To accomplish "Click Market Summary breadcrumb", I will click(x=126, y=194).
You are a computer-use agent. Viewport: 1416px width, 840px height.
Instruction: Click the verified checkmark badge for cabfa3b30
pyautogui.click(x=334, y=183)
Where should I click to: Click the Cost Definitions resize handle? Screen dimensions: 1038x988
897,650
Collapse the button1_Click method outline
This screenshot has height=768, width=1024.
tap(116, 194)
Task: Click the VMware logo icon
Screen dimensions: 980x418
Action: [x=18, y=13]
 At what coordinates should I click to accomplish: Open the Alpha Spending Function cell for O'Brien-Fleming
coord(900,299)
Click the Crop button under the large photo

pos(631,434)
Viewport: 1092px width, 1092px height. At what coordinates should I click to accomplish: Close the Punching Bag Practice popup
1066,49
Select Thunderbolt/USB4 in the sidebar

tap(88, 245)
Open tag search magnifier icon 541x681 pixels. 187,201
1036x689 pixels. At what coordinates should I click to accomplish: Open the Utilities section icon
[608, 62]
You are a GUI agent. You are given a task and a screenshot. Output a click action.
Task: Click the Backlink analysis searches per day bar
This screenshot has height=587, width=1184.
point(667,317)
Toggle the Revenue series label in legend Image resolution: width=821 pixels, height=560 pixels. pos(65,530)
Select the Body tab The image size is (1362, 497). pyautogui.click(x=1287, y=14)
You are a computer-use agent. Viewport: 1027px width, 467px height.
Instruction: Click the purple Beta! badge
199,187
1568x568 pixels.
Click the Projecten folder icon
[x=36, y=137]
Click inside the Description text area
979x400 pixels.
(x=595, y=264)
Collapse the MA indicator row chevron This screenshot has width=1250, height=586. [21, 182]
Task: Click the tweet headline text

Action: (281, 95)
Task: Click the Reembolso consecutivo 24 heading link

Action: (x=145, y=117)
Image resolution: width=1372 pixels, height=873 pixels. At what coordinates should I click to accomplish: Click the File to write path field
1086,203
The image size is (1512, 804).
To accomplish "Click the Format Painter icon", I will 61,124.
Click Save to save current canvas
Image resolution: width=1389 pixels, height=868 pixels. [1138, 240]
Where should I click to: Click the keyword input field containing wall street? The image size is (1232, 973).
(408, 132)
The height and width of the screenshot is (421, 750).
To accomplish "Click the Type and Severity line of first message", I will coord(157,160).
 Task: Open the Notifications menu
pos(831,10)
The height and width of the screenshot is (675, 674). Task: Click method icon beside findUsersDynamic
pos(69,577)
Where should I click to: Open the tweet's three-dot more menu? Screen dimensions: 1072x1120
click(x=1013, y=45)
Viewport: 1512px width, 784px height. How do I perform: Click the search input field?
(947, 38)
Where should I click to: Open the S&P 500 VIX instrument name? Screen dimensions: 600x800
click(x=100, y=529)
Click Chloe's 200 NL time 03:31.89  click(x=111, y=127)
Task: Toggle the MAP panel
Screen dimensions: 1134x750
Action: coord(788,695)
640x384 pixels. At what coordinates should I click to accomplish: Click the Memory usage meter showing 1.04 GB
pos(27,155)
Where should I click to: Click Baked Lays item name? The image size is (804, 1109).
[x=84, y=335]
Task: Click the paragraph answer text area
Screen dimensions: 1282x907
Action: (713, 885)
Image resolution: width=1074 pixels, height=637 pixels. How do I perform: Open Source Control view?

===

What the task requires - A word-for-word copy of all the material is the required answer.

Solution for this task -
To accomplish "Click Market Summary breadcrumb", I will click(x=126, y=194).
You are a computer-use agent. Viewport: 1416px width, 840px height.
Instruction: Click the verified checkmark badge for cabfa3b30
pyautogui.click(x=334, y=183)
Where should I click to: Click the Cost Definitions resize handle? Screen dimensions: 1038x988
897,650
Collapse the button1_Click method outline
This screenshot has height=768, width=1024.
tap(116, 194)
Task: Click the VMware logo icon
Screen dimensions: 980x418
Action: [x=18, y=13]
 At what coordinates should I click to accomplish: Open the Alpha Spending Function cell for O'Brien-Fleming
coord(900,299)
Click the Crop button under the large photo

pos(631,434)
Viewport: 1092px width, 1092px height. At what coordinates should I click to accomplish: Close the Punching Bag Practice popup
1066,49
Select Thunderbolt/USB4 in the sidebar

tap(88, 245)
Open tag search magnifier icon 541x681 pixels. 187,201
1036x689 pixels. At what coordinates should I click to accomplish: Open the Utilities section icon
[608, 62]
You are a GUI agent. You are given a task and a screenshot. Output a click action.
Task: Click the Backlink analysis searches per day bar
This screenshot has height=587, width=1184.
point(667,317)
Toggle the Revenue series label in legend Image resolution: width=821 pixels, height=560 pixels. pos(65,530)
Select the Body tab The image size is (1362, 497). pyautogui.click(x=1287, y=14)
You are a computer-use agent. Viewport: 1027px width, 467px height.
Instruction: Click the purple Beta! badge
199,187
1568x568 pixels.
Click the Projecten folder icon
[x=36, y=137]
Click inside the Description text area
979x400 pixels.
(x=595, y=264)
Collapse the MA indicator row chevron This screenshot has width=1250, height=586. [21, 182]
Task: Click the tweet headline text

Action: (281, 95)
Task: Click the Reembolso consecutivo 24 heading link

Action: (x=145, y=117)
Image resolution: width=1372 pixels, height=873 pixels. At what coordinates should I click to accomplish: Click the File to write path field
1086,203
The image size is (1512, 804).
To accomplish "Click the Format Painter icon", I will 61,124.
Click Save to save current canvas
Image resolution: width=1389 pixels, height=868 pixels. [1138, 240]
Where should I click to: Click the keyword input field containing wall street? The image size is (1232, 973).
(408, 132)
The height and width of the screenshot is (421, 750).
To accomplish "Click the Type and Severity line of first message", I will coord(157,160).
 Task: Open the Notifications menu
pos(831,10)
The height and width of the screenshot is (675, 674). Task: Click method icon beside findUsersDynamic
pos(69,577)
Where should I click to: Open the tweet's three-dot more menu? Screen dimensions: 1072x1120
click(x=1013, y=45)
Viewport: 1512px width, 784px height. How do I perform: Click the search input field?
(947, 38)
Where should I click to: Open the S&P 500 VIX instrument name? Screen dimensions: 600x800
click(x=100, y=529)
Click Chloe's 200 NL time 03:31.89  click(x=111, y=127)
Task: Toggle the MAP panel
Screen dimensions: 1134x750
Action: coord(788,695)
640x384 pixels. At what coordinates should I click to accomplish: Click the Memory usage meter showing 1.04 GB
pos(27,155)
Where should I click to: Click Baked Lays item name? The image size is (804, 1109).
[x=84, y=335]
Task: Click the paragraph answer text area
Screen dimensions: 1282x907
Action: (713, 885)
Image resolution: width=1074 pixels, height=637 pixels. How do I perform: Open Source Control view?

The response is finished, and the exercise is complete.